Uma Noite a Mais (Parte 3)


Κι αν ρωτήσεις πώς περνάω  … (E se me perguntares como estou
θα σου πω δυο ψέματα                Eu vou-te dizer duas mentiras
ένα πως δε σ' αγαπάω                 Uma: que eu não te amo
κι ένα πως σε ξέχασα (**)          E a outra: que eu já te esqueci) …

(**) Dyo Psemata (δυο ψέματα): Antonis Remos

- Ainda lembras?

- Claro que sim. Algumas coisas não podem ser, simplesmente, apagadas da memória.

- Pois não.

- A canção estava tão certa…

- Contra o que havia desejado. Eu sinto muito.

- Por quê?

Ele me olhou, como se fosse fazer a maior revelação da sua vida, mas não emitiu nenhum som. A oportunidade era aquela e, se fosse perdida, não haveria outra. Ele baixou os olhos.

Eu balancei a cabeça, num gesto de desânimo e frustração, levantei-me, atravessei a varanda e fui para a praia. Estava bastante desiludido.

De frente para o mar, eu me sentia pequeno demais e aquela imensidão era intimidante. O conflito interno era tão ou mais assustador que tudo à minha volta, todavia. Eu nem sabia se sentia ódio, ou vontade de matar a saudade com um longo abraço apertado, mas diante daquela falta de ação, eu decidi que não tinha que alimentar falsas expectativas. Talvez aquela história já tivesse ido longe demais e acabado, afinal, apesar de minhas malnutridas esperanças.

Fechei os olhos e respirei fundo.
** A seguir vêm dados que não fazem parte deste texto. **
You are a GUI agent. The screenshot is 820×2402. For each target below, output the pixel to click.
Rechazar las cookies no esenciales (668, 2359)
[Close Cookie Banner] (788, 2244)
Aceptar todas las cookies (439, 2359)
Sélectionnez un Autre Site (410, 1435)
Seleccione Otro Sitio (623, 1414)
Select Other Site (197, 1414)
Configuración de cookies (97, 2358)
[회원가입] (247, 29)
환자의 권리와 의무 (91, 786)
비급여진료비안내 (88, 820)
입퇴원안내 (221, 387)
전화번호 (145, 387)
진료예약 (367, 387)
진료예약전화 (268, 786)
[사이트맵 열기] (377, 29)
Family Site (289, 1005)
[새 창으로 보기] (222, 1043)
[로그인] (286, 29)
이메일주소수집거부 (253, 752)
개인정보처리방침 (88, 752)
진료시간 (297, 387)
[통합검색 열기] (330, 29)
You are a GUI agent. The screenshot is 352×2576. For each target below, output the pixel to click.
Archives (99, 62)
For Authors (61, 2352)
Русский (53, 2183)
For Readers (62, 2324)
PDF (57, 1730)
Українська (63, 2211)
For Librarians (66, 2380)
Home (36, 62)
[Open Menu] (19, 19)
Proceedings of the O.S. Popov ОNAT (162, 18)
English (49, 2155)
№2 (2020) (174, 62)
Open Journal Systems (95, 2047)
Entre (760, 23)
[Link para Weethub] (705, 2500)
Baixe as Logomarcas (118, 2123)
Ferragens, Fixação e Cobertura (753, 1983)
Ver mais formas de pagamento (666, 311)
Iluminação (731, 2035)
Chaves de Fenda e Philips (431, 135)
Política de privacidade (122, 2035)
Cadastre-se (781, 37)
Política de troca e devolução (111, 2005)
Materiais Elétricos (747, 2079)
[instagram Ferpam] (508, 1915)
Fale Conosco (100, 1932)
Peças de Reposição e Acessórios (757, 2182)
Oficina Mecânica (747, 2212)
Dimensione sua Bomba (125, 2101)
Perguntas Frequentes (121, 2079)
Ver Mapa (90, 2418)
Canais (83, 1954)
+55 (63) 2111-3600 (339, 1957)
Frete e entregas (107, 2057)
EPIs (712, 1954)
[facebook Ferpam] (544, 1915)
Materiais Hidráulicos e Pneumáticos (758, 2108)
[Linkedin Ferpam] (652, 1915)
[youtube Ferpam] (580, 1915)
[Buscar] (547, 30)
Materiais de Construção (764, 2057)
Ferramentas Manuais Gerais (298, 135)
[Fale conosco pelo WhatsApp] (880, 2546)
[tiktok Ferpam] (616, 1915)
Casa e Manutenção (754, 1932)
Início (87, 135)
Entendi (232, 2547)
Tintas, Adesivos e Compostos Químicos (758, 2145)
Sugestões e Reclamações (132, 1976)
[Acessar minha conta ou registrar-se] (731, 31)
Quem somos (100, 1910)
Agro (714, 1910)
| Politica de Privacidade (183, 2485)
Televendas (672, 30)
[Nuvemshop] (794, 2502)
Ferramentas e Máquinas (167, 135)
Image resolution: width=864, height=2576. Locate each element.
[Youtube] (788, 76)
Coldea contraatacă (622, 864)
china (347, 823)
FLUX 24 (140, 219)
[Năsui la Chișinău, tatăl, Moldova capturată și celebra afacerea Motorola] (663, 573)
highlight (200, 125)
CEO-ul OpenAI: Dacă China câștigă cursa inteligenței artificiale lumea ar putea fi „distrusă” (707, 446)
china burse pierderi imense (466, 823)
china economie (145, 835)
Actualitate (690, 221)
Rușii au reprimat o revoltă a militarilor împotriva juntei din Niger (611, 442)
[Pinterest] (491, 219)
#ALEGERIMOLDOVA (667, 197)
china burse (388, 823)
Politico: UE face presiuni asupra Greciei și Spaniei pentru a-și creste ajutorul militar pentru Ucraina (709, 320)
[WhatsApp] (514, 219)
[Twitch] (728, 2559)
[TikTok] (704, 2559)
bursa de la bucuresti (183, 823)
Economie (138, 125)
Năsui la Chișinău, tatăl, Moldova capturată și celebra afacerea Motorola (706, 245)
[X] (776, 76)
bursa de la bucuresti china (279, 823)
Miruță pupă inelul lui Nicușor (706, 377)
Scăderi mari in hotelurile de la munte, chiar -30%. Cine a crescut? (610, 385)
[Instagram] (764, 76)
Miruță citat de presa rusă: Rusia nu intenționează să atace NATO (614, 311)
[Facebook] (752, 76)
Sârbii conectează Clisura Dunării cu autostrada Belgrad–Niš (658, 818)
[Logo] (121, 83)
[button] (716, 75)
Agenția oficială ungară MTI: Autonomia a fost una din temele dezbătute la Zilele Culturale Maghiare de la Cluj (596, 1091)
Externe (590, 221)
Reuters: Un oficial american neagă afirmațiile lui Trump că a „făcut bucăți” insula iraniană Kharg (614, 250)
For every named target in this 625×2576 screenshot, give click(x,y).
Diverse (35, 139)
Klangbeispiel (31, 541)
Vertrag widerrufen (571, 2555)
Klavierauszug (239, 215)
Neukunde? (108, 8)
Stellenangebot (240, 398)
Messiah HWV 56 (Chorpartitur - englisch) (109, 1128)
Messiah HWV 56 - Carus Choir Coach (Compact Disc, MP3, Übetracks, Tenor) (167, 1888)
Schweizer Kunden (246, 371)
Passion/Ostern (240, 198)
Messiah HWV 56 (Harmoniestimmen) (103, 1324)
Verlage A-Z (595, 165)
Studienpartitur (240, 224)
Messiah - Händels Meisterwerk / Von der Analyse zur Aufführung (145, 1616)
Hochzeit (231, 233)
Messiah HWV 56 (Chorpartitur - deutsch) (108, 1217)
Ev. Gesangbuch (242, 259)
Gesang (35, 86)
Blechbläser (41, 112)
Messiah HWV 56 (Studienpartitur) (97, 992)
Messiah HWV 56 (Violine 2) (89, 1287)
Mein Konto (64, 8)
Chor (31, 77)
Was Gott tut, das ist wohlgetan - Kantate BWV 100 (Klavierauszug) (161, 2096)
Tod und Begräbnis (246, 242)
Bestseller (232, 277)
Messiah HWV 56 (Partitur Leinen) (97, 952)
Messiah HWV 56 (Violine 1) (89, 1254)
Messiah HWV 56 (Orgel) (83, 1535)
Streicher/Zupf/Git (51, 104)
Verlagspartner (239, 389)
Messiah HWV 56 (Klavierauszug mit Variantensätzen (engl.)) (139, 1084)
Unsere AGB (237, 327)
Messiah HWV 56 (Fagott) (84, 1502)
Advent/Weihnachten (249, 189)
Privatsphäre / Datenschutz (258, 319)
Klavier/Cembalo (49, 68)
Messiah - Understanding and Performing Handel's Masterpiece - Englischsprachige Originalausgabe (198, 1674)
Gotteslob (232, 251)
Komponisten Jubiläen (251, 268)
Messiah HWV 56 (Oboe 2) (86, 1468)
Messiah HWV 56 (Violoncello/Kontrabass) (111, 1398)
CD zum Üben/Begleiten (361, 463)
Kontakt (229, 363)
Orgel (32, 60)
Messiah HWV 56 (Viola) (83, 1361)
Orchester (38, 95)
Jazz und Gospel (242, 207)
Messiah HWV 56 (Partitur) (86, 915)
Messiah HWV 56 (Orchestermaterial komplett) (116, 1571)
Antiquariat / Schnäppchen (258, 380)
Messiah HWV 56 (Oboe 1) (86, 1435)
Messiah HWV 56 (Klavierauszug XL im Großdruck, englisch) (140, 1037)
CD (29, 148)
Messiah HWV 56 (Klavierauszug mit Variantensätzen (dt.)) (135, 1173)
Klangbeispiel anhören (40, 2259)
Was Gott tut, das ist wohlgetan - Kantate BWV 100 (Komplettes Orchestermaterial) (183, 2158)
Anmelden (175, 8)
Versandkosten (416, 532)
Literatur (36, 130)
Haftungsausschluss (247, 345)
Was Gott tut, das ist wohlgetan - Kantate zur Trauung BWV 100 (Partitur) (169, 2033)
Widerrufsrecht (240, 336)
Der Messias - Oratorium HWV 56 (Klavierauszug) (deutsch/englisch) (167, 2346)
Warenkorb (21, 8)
Aquele ar salino me fazia tão bem. Eu quase ia ao passado buscar boas memórias, para alimentar minha alma dorida.

Num lampejo de consciência, reconheci que só o fato de estar ali, vivo, já era suficientemente bom, apesar de todas as circunstâncias. Minha filha era meu maior bem; um bem maior que minha própria vida. Não era justo sentir menos que gratidão pelo que eu havia feito e plantado e pelos frutos que havia colhido.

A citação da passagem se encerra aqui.